The bodily transformation we chase today is a feature of a different kind of belonging: the ideal body is presented as the only acceptable body, and anything less is less than human. A fat body is called a whale, a cow, a lump. An animal, an object, a failure. Never a person, just trying to get on with their life.

Photoshopped-dog-or-a-woman

lolzbook.com. Yeah. Lolz.

So of course we keep going back to the beauty and diet products, and the advice of the beauty magazines, because we keep failing to become acceptable. And of course we fail: the ideal, acceptable human body is not a human body at all, but a digital image, a set of pixels that have been shifted, brightened and deleted by Photoshop whizzes into an eerie shiny symmetry.
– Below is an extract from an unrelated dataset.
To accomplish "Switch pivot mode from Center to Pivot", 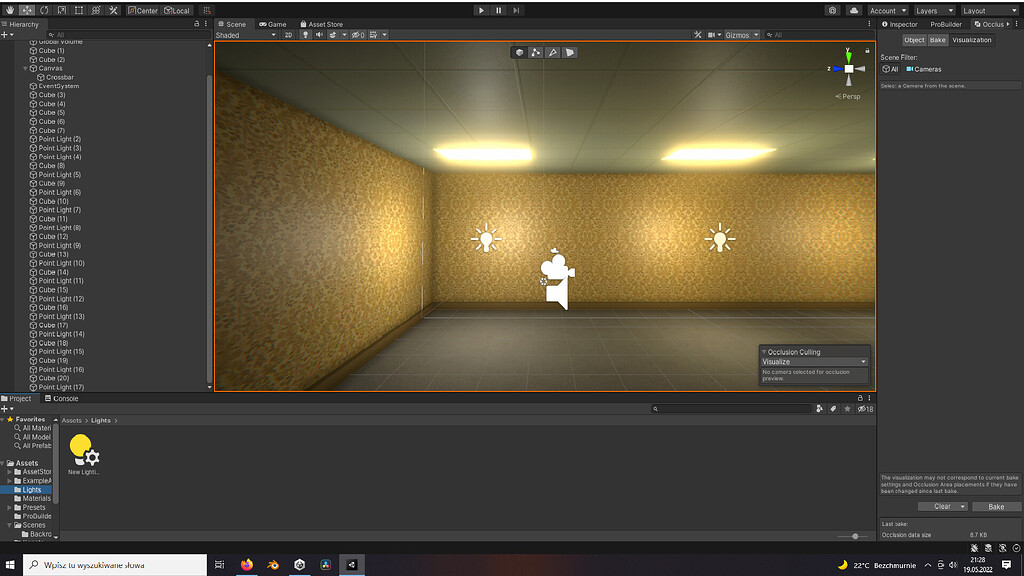I will tap(143, 10).
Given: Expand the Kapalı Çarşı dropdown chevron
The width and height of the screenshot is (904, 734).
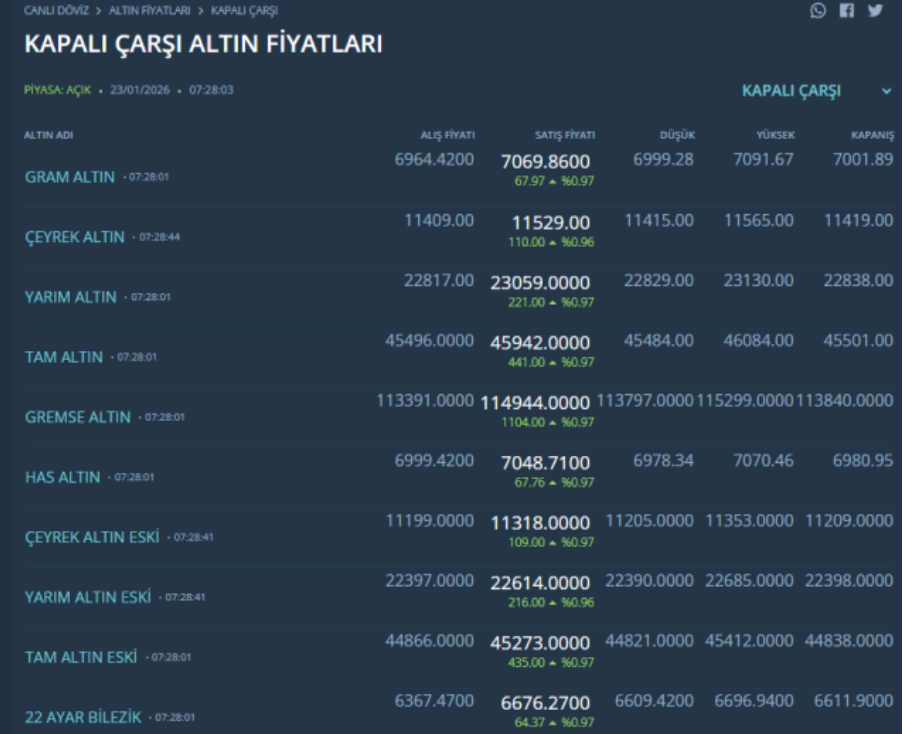Looking at the screenshot, I should pyautogui.click(x=886, y=91).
A symmetry which flesh can only achieve when sliced up and sewn back together. As Orbach says, “the body has become a series of individual images and a labour process in itself” (p.90).

And we sort of know this, we do. “We reject the idea of being under ‘assault’ by the beauty industry as offensive to our intelligence. We believe that we can be critical of the negative practices of this persuasive industry and simply enjoy fashion and beauty, and yet the constant exhortation to change gets under our skin” (Orbach, p.108-9).

Simple resistance is really too much to expect of anyone who has been surrounded by these images, adverts and beauty talk – fat talk, transformation talk, makeup talk – since, well, birth. It’s too much to expect that anyone could ignore the clamour and feel like their body is just a vehicle that they live in, and it doesn’t really matter how it looks. We no longer have that idea of the body made available to us. Instead, that vehicle needs pimpin’.

We can try though. Reading books like Bodies and talking about them is a pretty good start. Adding to our beauty talk some discussion of Photoshop, capitalist profit-making and the problems in the dream we are sold.

Making a noise. Being more than a picture.